尼崎脱線15年 生還男性の人生(その2止) 最期の乗車位置探す

 

 この日の講演には「相棒」がいた。

 JR福知山線脱線事故から14年半が経過した昨年11月28日。JR東日本高崎支社が主催した安全フォーラムに登壇したデザイナーの小椋聡さん(50)の隣に、兵庫県宝塚市の浅野千通子さん(41)が座った。

 2005年4月25日午前9時18分。JR福知山線の尼崎駅近くで7両編成の電車が脱線した。小椋さんと浅野さんが乗っていたのは2両目だった。事故で小椋さんは右足を骨折。浅野さんの骨盤は砕けた。しかも回復の兆しが見え始めた事故から約3年後、浅野さんは重度のうつ病を発症した。2人が運転士や車掌らを前に訴えたのは、事故で苦しむのは当事者だけではなく、その家族や恋人、友人らといった周りの人の人生をも狂わせてしまうことだった。静まり返った会場。

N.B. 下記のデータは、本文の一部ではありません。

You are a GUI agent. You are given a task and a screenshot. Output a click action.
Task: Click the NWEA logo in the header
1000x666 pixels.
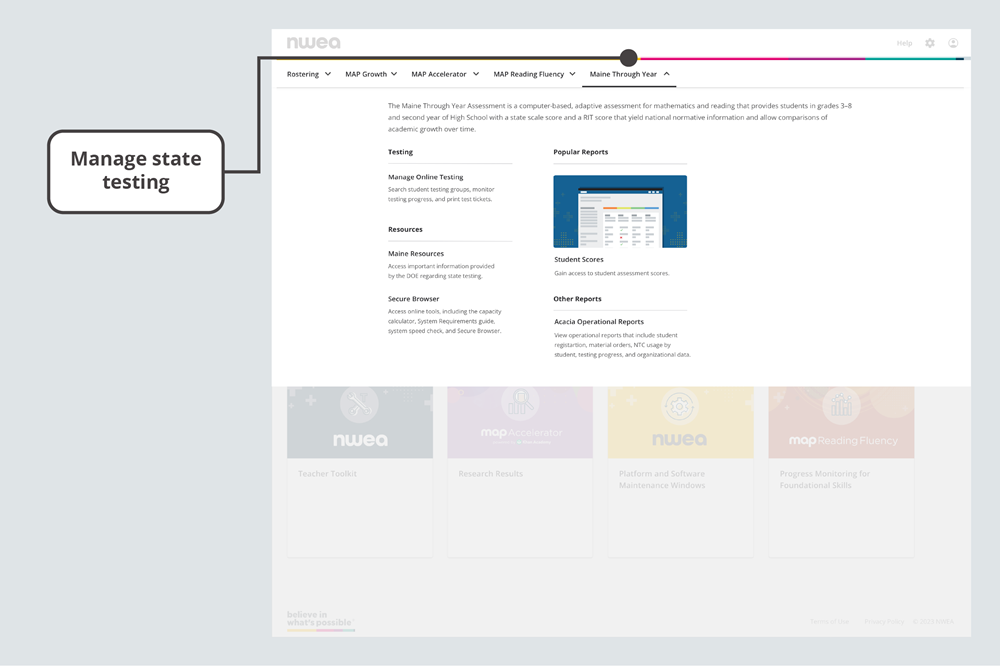(313, 43)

運転士を指導する男性社員は「2人の経験や思いを伝えることによって『命』という言葉の重みが増す気がします」と感想を語った。

 小椋さんの証言。座席で寝ていたが「ガタガタ」という振動と共に車両が揺れて目を覚ました。体が宙に浮き、周りにいた乗客が飛ばされていく。まるでプラスチックの卵パックを手で握り潰すように、空間が一気にめちゃくちゃに壊れていった。僅か数秒間の出来事だった。